Stored entries
--- START ---
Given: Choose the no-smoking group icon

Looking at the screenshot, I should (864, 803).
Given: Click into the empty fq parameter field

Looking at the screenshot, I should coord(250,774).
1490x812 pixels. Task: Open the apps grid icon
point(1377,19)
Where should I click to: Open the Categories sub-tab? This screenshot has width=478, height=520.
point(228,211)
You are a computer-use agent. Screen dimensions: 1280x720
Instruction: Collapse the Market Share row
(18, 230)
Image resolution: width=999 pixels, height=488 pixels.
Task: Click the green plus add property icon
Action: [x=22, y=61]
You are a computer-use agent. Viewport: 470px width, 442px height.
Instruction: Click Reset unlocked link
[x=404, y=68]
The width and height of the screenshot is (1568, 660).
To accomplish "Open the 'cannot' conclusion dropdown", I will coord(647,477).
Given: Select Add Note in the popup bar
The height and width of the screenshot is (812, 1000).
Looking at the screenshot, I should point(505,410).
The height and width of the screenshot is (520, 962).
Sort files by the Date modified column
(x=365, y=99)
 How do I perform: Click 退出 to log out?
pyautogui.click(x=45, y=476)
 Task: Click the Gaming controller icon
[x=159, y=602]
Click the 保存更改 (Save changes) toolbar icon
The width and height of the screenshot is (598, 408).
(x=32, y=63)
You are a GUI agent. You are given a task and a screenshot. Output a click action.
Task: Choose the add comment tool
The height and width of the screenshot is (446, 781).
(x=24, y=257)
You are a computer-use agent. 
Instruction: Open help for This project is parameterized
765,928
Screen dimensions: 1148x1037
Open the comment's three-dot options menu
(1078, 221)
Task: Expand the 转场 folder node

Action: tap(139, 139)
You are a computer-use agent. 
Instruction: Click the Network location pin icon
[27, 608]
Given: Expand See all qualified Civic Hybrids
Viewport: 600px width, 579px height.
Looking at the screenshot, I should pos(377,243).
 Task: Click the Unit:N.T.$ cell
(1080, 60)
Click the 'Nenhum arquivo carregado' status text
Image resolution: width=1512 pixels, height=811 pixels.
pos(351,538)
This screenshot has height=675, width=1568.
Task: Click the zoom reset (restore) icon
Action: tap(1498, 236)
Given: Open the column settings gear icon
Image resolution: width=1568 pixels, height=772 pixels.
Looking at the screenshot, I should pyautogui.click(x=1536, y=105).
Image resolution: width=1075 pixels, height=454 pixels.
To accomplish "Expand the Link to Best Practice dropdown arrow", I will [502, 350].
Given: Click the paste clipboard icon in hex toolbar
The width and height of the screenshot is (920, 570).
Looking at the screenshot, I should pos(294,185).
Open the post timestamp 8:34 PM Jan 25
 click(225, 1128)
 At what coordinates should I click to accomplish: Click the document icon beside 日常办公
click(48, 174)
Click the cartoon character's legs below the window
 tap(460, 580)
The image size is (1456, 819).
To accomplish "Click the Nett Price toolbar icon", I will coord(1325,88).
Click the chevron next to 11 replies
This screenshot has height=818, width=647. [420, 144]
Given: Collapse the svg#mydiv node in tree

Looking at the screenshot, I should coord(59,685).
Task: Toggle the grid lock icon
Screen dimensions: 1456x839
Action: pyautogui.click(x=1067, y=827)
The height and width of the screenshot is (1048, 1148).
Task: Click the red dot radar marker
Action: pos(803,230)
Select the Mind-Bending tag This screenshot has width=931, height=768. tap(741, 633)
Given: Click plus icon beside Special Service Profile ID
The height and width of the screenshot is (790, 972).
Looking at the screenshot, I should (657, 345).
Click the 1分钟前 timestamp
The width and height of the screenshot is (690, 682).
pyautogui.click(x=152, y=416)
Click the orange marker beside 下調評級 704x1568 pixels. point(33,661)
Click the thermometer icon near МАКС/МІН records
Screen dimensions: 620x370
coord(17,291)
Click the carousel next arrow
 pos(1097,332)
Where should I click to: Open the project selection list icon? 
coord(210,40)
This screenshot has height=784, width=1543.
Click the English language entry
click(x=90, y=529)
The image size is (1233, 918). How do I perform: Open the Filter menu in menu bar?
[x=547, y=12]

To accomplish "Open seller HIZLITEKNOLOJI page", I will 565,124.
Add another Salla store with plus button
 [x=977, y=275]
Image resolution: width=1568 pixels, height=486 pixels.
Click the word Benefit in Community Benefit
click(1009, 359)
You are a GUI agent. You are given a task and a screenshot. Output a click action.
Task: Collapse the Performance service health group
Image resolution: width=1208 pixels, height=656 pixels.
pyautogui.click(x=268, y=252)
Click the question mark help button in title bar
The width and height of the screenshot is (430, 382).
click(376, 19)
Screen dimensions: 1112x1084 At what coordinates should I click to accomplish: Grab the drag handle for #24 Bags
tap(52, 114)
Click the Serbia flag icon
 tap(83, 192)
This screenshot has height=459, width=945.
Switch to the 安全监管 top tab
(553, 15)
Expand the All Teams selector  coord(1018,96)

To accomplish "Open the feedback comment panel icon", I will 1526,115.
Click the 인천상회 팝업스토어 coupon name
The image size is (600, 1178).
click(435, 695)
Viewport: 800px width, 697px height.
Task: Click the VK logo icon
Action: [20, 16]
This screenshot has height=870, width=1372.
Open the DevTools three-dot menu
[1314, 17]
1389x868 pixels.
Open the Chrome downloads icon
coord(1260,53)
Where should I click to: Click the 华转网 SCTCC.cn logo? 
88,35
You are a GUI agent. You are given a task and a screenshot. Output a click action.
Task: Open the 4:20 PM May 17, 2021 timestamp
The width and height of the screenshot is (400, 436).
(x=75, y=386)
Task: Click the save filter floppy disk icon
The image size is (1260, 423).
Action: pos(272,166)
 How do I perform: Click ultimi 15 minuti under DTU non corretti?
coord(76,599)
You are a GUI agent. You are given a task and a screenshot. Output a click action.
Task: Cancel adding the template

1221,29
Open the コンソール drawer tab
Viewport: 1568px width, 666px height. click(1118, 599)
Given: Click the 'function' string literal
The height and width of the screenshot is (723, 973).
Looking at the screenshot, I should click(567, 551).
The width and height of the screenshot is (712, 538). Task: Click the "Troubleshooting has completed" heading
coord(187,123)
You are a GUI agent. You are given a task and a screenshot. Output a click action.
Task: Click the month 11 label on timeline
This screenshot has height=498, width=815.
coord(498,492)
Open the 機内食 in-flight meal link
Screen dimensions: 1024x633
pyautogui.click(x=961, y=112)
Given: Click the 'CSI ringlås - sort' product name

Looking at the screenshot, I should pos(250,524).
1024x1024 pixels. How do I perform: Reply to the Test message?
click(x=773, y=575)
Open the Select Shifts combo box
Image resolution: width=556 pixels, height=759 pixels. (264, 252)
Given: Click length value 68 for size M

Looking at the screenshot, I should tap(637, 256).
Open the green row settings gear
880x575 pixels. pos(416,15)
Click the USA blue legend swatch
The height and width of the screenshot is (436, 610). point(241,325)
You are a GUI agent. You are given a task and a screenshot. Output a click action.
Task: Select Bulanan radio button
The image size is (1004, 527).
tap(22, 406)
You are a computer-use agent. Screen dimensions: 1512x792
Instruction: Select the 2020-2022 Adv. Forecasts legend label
--- END ---
Repeat all the entries above without altering anything.

Given: Choose the no-smoking group icon

Looking at the screenshot, I should (864, 803).
Given: Click into the empty fq parameter field

Looking at the screenshot, I should coord(250,774).
1490x812 pixels. Task: Open the apps grid icon
point(1377,19)
Where should I click to: Open the Categories sub-tab? This screenshot has width=478, height=520.
point(228,211)
You are a computer-use agent. Screen dimensions: 1280x720
Instruction: Collapse the Market Share row
(18, 230)
Image resolution: width=999 pixels, height=488 pixels.
Task: Click the green plus add property icon
Action: [x=22, y=61]
You are a computer-use agent. Viewport: 470px width, 442px height.
Instruction: Click Reset unlocked link
[x=404, y=68]
The width and height of the screenshot is (1568, 660).
To accomplish "Open the 'cannot' conclusion dropdown", I will coord(647,477).
Given: Select Add Note in the popup bar
The height and width of the screenshot is (812, 1000).
Looking at the screenshot, I should point(505,410).
The height and width of the screenshot is (520, 962).
Sort files by the Date modified column
(x=365, y=99)
 How do I perform: Click 退出 to log out?
pyautogui.click(x=45, y=476)
 Task: Click the Gaming controller icon
[x=159, y=602]
Click the 保存更改 (Save changes) toolbar icon
The width and height of the screenshot is (598, 408).
(x=32, y=63)
You are a GUI agent. You are given a task and a screenshot. Output a click action.
Task: Choose the add comment tool
The height and width of the screenshot is (446, 781).
(x=24, y=257)
You are a computer-use agent. 
Instruction: Open help for This project is parameterized
765,928
Screen dimensions: 1148x1037
Open the comment's three-dot options menu
(1078, 221)
Task: Expand the 转场 folder node

Action: tap(139, 139)
You are a computer-use agent. 
Instruction: Click the Network location pin icon
[27, 608]
Given: Expand See all qualified Civic Hybrids
Viewport: 600px width, 579px height.
Looking at the screenshot, I should pos(377,243).
 Task: Click the Unit:N.T.$ cell
(1080, 60)
Click the 'Nenhum arquivo carregado' status text
Image resolution: width=1512 pixels, height=811 pixels.
pos(351,538)
This screenshot has height=675, width=1568.
Task: Click the zoom reset (restore) icon
Action: tap(1498, 236)
Given: Open the column settings gear icon
Image resolution: width=1568 pixels, height=772 pixels.
Looking at the screenshot, I should pyautogui.click(x=1536, y=105).
Image resolution: width=1075 pixels, height=454 pixels.
To accomplish "Expand the Link to Best Practice dropdown arrow", I will [502, 350].
Given: Click the paste clipboard icon in hex toolbar
The width and height of the screenshot is (920, 570).
Looking at the screenshot, I should pos(294,185).
Open the post timestamp 8:34 PM Jan 25
 click(225, 1128)
 At what coordinates should I click to accomplish: Click the document icon beside 日常办公
click(48, 174)
Click the cartoon character's legs below the window
 tap(460, 580)
The image size is (1456, 819).
To accomplish "Click the Nett Price toolbar icon", I will coord(1325,88).
Click the chevron next to 11 replies
This screenshot has height=818, width=647. [420, 144]
Given: Collapse the svg#mydiv node in tree

Looking at the screenshot, I should coord(59,685).
Task: Toggle the grid lock icon
Screen dimensions: 1456x839
Action: pyautogui.click(x=1067, y=827)
The height and width of the screenshot is (1048, 1148).
Task: Click the red dot radar marker
Action: pos(803,230)
Select the Mind-Bending tag This screenshot has width=931, height=768. tap(741, 633)
Given: Click plus icon beside Special Service Profile ID
The height and width of the screenshot is (790, 972).
Looking at the screenshot, I should (657, 345).
Click the 1分钟前 timestamp
The width and height of the screenshot is (690, 682).
pyautogui.click(x=152, y=416)
Click the orange marker beside 下調評級 704x1568 pixels. point(33,661)
Click the thermometer icon near МАКС/МІН records
Screen dimensions: 620x370
coord(17,291)
Click the carousel next arrow
 pos(1097,332)
Where should I click to: Open the project selection list icon? 
coord(210,40)
This screenshot has height=784, width=1543.
Click the English language entry
click(x=90, y=529)
The image size is (1233, 918). How do I perform: Open the Filter menu in menu bar?
[x=547, y=12]

To accomplish "Open seller HIZLITEKNOLOJI page", I will 565,124.
Add another Salla store with plus button
 [x=977, y=275]
Image resolution: width=1568 pixels, height=486 pixels.
Click the word Benefit in Community Benefit
click(1009, 359)
You are a GUI agent. You are given a task and a screenshot. Output a click action.
Task: Collapse the Performance service health group
Image resolution: width=1208 pixels, height=656 pixels.
pyautogui.click(x=268, y=252)
Click the question mark help button in title bar
The width and height of the screenshot is (430, 382).
click(376, 19)
Screen dimensions: 1112x1084 At what coordinates should I click to accomplish: Grab the drag handle for #24 Bags
tap(52, 114)
Click the Serbia flag icon
 tap(83, 192)
This screenshot has height=459, width=945.
Switch to the 安全监管 top tab
(553, 15)
Expand the All Teams selector  coord(1018,96)

To accomplish "Open the feedback comment panel icon", I will 1526,115.
Click the 인천상회 팝업스토어 coupon name
The image size is (600, 1178).
click(435, 695)
Viewport: 800px width, 697px height.
Task: Click the VK logo icon
Action: [20, 16]
This screenshot has height=870, width=1372.
Open the DevTools three-dot menu
[1314, 17]
1389x868 pixels.
Open the Chrome downloads icon
coord(1260,53)
Where should I click to: Click the 华转网 SCTCC.cn logo? 
88,35
You are a GUI agent. You are given a task and a screenshot. Output a click action.
Task: Open the 4:20 PM May 17, 2021 timestamp
The width and height of the screenshot is (400, 436).
(x=75, y=386)
Task: Click the save filter floppy disk icon
The image size is (1260, 423).
Action: pos(272,166)
 How do I perform: Click ultimi 15 minuti under DTU non corretti?
coord(76,599)
You are a GUI agent. You are given a task and a screenshot. Output a click action.
Task: Cancel adding the template

1221,29
Open the コンソール drawer tab
Viewport: 1568px width, 666px height. click(1118, 599)
Given: Click the 'function' string literal
The height and width of the screenshot is (723, 973).
Looking at the screenshot, I should click(567, 551).
The width and height of the screenshot is (712, 538). Task: Click the "Troubleshooting has completed" heading
coord(187,123)
You are a GUI agent. You are given a task and a screenshot. Output a click action.
Task: Click the month 11 label on timeline
This screenshot has height=498, width=815.
coord(498,492)
Open the 機内食 in-flight meal link
Screen dimensions: 1024x633
pyautogui.click(x=961, y=112)
Given: Click the 'CSI ringlås - sort' product name

Looking at the screenshot, I should pos(250,524).
1024x1024 pixels. How do I perform: Reply to the Test message?
click(x=773, y=575)
Open the Select Shifts combo box
Image resolution: width=556 pixels, height=759 pixels. (264, 252)
Given: Click length value 68 for size M

Looking at the screenshot, I should tap(637, 256).
Open the green row settings gear
880x575 pixels. pos(416,15)
Click the USA blue legend swatch
The height and width of the screenshot is (436, 610). point(241,325)
You are a GUI agent. You are given a task and a screenshot. Output a click action.
Task: Select Bulanan radio button
The image size is (1004, 527).
tap(22, 406)
You are a computer-use agent. Screen dimensions: 1512x792
Instruction: Select the 2020-2022 Adv. Forecasts legend label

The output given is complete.